Num deles, o chefe da clinica costumava afixar anualmente um aviso: “vai entrar a estação da erisipela nas enfermarias; ficam suspensas as operações até março.”
No Hospital de S. Thomas, em Londres, havia uma desbotada advertência na parece da sala onde os estudantes dissecavam cadáveres putrefatos. “Os que estiverem dissecando ou fazendo qualquer trabalho post-mortem, devem lavar as mãos com solução de soda cloratada antes de irem ver os pacientes.” Mas ninguém se incomodava com isso; e quem acaso tomasse o aviso ao pé da letra, não encontraria a “solução de soda cloratada”.
Em Budapeste o aloucado Ignaz Semmelweis procurava em vão convencer o mundo
médico de que a culpa das tais “doenças dos hospitais” cabia aos próprios médicos, que de passagem de uma enfermaria a outra iam levando consigo o contagio.
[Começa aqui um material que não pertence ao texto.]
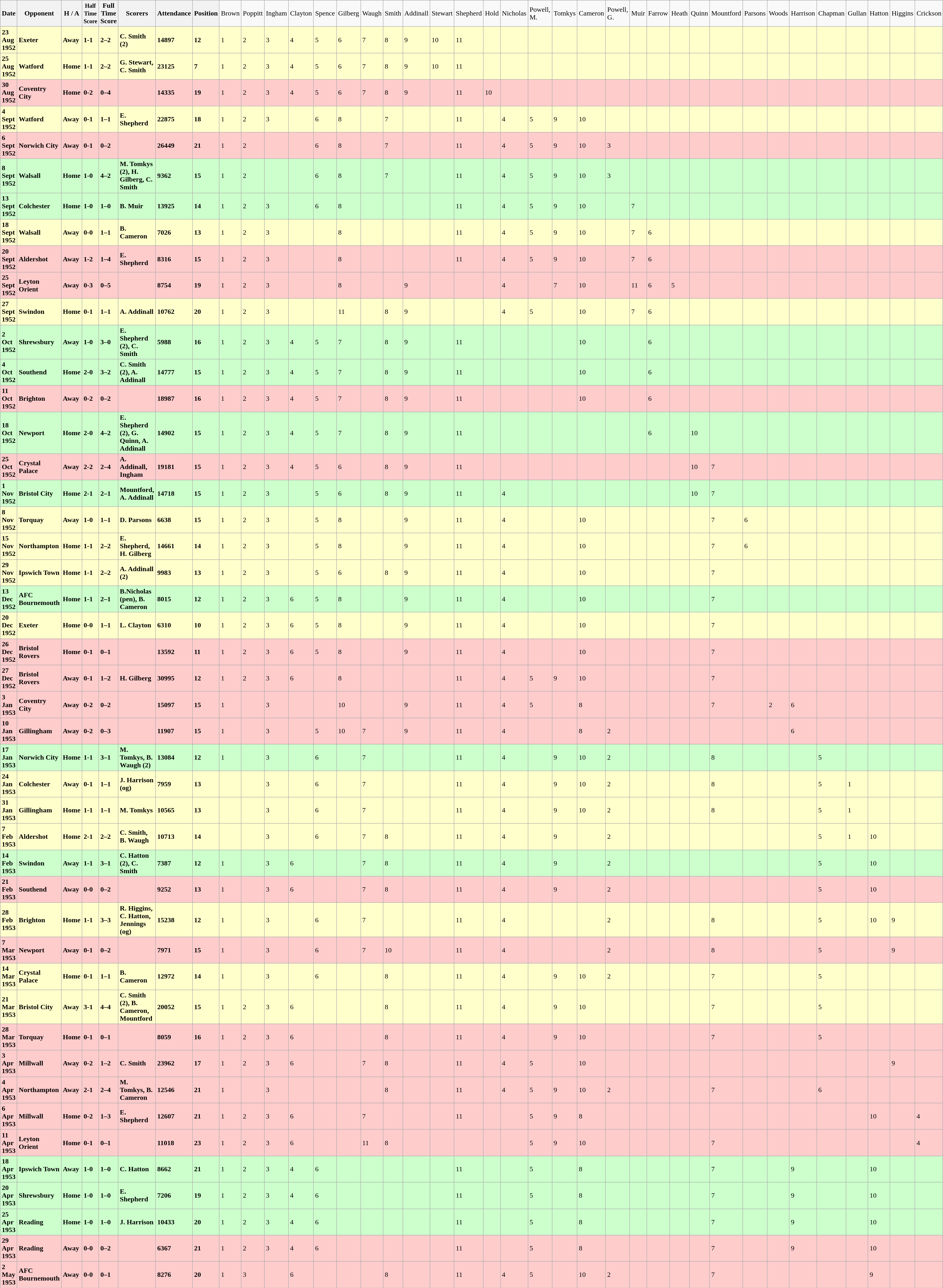
6367 [174, 1248]
E. Shepherd, H. Gilberg [137, 546]
14335 [174, 93]
M. Tomkys (2), H. Gilberg, C. Smith [137, 176]
20052 [174, 1007]
Ingham [276, 13]
25 Aug 1952 [9, 66]
0–5 [108, 285]
20 Apr 1953 [9, 1195]
6310 [174, 625]
22875 [174, 119]
Gullan [857, 13]
H / A [72, 13]
A. Addinall [137, 311]
Brown [230, 13]
Muir [638, 13]
3 Jan 1953 [9, 704]
Higgins [902, 13]
Quinn [699, 13]
21 Mar 1953 [9, 1007]
26449 [174, 145]
Opponent [39, 13]
3–3 [108, 919]
8662 [174, 1169]
7971 [174, 950]
Mountford, A. Addinall [137, 493]
8015 [174, 599]
Hatton [879, 13]
17 Jan 1953 [9, 757]
23125 [174, 66]
C. Hatton [137, 1169]
21 Feb 1953 [9, 889]
4 Apr 1953 [9, 1090]
10713 [174, 837]
H. Gilberg [137, 678]
18 Apr 1953 [9, 1169]
29 Apr 1953 [9, 1248]
Clayton [301, 13]
28 Mar 1953 [9, 1037]
L. Clayton [137, 625]
12972 [174, 976]
M. Tomkys [137, 810]
Nicholas [514, 13]
14661 [174, 546]
8276 [174, 1275]
3–0 [108, 342]
M. Tomkys, B. Waugh (2) [137, 757]
29 Nov 1952 [9, 572]
12607 [174, 1116]
Farrow [658, 13]
Powell, M. [540, 13]
11 Apr 1953 [9, 1142]
Spence [325, 13]
D. Parsons [137, 520]
Woods [778, 13]
25 Apr 1953 [9, 1222]
11907 [174, 731]
8316 [174, 259]
2 Oct 1952 [9, 342]
Powell, G. [618, 13]
1 Nov 1952 [9, 493]
Gilberg [349, 13]
C. Smith, B. Waugh [137, 837]
11018 [174, 1142]
Cameron [591, 13]
C. Smith [137, 1063]
9362 [174, 176]
1–3 [108, 1116]
Half Time Score [90, 13]
7 Feb 1953 [9, 837]
15097 [174, 704]
2 May 1953 [9, 1275]
14897 [174, 40]
Stewart [442, 13]
3-1 [90, 1007]
15238 [174, 919]
10762 [174, 311]
Mountford [726, 13]
23962 [174, 1063]
10565 [174, 810]
18 Oct 1952 [9, 433]
18 Sept 1952 [9, 232]
Full Time Score [108, 13]
14 Feb 1953 [9, 863]
13925 [174, 206]
7206 [174, 1195]
14777 [174, 372]
30995 [174, 678]
10433 [174, 1222]
25 Oct 1952 [9, 467]
0-3 [90, 285]
15 Nov 1952 [9, 546]
30 Aug 1952 [9, 93]
C. Smith (2), A. Addinall [137, 372]
7 Mar 1953 [9, 950]
8 Nov 1952 [9, 520]
4–4 [108, 1007]
20 Sept 1952 [9, 259]
2-2 [90, 467]
0–4 [108, 93]
Hold [492, 13]
23 Aug 1952 [9, 40]
E. Shepherd (2), C. Smith [137, 342]
Poppitt [253, 13]
17 [206, 1063]
1-2 [90, 259]
A. Addinall (2) [137, 572]
Chapman [831, 13]
6638 [174, 520]
Parsons [755, 13]
4 Oct 1952 [9, 372]
19181 [174, 467]
11 Oct 1952 [9, 399]
14902 [174, 433]
14718 [174, 493]
A. Addinall, Ingham [137, 467]
24 Jan 1953 [9, 784]
25 Sept 1952 [9, 285]
27 Dec 1952 [9, 678]
26 Dec 1952 [9, 652]
B.Nicholas (pen), B. Cameron [137, 599]
Date [9, 13]
C. Hatton (2), C. Smith [137, 863]
B. Muir [137, 206]
Addinall [416, 13]
31 Jan 1953 [9, 810]
18 [206, 119]
Crickson [929, 13]
3–2 [108, 372]
Position [206, 13]
Smith [393, 13]
Scorers [137, 13]
M. Tomkys, B. Cameron [137, 1090]
13 Dec 1952 [9, 599]
C. Smith (2) [137, 40]
R. Higgins, C. Hatton, Jennings (og) [137, 919]
J. Harrison [137, 1222]
Tomkys [565, 13]
7959 [174, 784]
6 Apr 1953 [9, 1116]
9252 [174, 889]
20 Dec 1952 [9, 625]
J. Harrison (og) [137, 784]
9983 [174, 572]
C. Smith (2), B. Cameron, Mountford [137, 1007]
14 Mar 1953 [9, 976]
Attendance [174, 13]
G. Stewart, C. Smith [137, 66]
Waugh [372, 13]
Harrison [803, 13]
28 Feb 1953 [9, 919]
Heath [679, 13]
13084 [174, 757]
8059 [174, 1037]
12546 [174, 1090]
4 Sept 1952 [9, 119]
13592 [174, 652]
3 Apr 1953 [9, 1063]
7026 [174, 232]
Shepherd [469, 13]
23 [206, 1142]
0–3 [108, 731]
5988 [174, 342]
7387 [174, 863]
13 Sept 1952 [9, 206]
27 Sept 1952 [9, 311]
10 Jan 1953 [9, 731]
8 Sept 1952 [9, 176]
6 Sept 1952 [9, 145]
E. Shepherd (2), G. Quinn, A. Addinall [137, 433]
8754 [174, 285]
1–4 [108, 259]
18987 [174, 399]
Identify which cell holds the provided text, then report its [X, Y] central coordinate. 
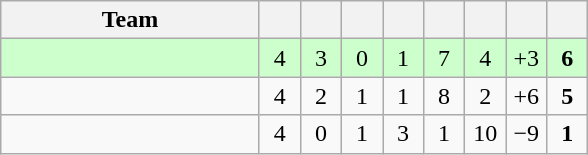
+3 [526, 58]
10 [486, 134]
8 [444, 96]
7 [444, 58]
Team [130, 20]
5 [568, 96]
6 [568, 58]
+6 [526, 96]
−9 [526, 134]
Extract the [x, y] coordinate from the center of the cell holding the provided text.  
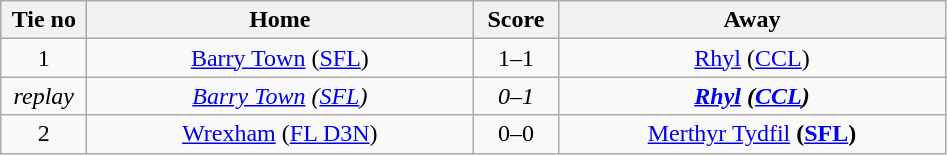
replay [44, 96]
Home [280, 20]
0–1 [516, 96]
Tie no [44, 20]
Score [516, 20]
Wrexham (FL D3N) [280, 134]
0–0 [516, 134]
1 [44, 58]
Away [752, 20]
1–1 [516, 58]
Merthyr Tydfil (SFL) [752, 134]
2 [44, 134]
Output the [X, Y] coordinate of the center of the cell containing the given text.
Mas a maioria dos cirurgiões curvava-se diante do “fardo da profissão” e reclamavam dos horrores subsequentes ás operações eram inevitáveis. “Suprimir o pus! Oh, mas isso não é desejável! Afinal de contas o pus é necessário para que a ferida se feche”. E quanto à sugestão de que os doutores eram os responsáveis por tantas mortes, a resposta era: “Senhor, nós não apreciamos os vossos insultos!”
E assim até que em 1860 o Dr. Joseph foi para Glasgow como professor de cirurgia da universidade. Durante quatro anos esse homem combateu a podridão dos hospitais, avassaladora em todas as enfermarias. Por quatro anos fez as enfermaria e os cirurgiões da casa lavarem as mãos frequentemente (“O bobo! Não vamos sujá-las de sangue novamente?”). Por quatro anos lutou com a diretoria do hospital por motivo de mais toalhas limpas, pensos bem lavados para o tratamento das feridas, e mais e mais desodorantes.
Certo dia, no outono de 1864, Lister saiu do hospital acompanhado de seu companheiro de professorado, o químico Thomas Anderson.
- Escute, Lister, perguntou Anderson. Qual é a sua opinião sobre esse camarada Louis Pasteur?
- Pasteur? Louis Pasteur ? repetiu Lister franzindo os sobrolhos. Não me recordo de tal nome. Francês?
- Sim, e notável. Não o conheço pessoalmente, mas estive lendo seus artigos no Comptes Rendus. Anda a fazer novidades com as bactérias. Diz que elas são as responsáveis pela putrefação e a fermentação.
- Ideia interessante, não há dúvida. Bacterias, sim ...
- Bacterias e outros micróbios. Podem ser os causadores da putrefação das feridas e da formação do pus que tanto atrapalha você operadores.
Lister tomou o caminho de sua casa e refletiu naquilo. E como fosse um constante investidor, dirigiu-se logo a biblioteca e leu os artigos de Pasteur nos jornais médicos da França. “É extraordinário!” pensou. “Com o que já descobriu em suas experiências, creio que... Mas serão os micróbios os causadores das doenças? Inacreditável e no entanto...” E Lister virou o caçador de micróbios.

Bibliografia: Mágica em Garrafas, A história dos Grandes Medicamentos – Milton Silverman – tradução de Monteiro Lobato – Cia Editora Nacional 1943.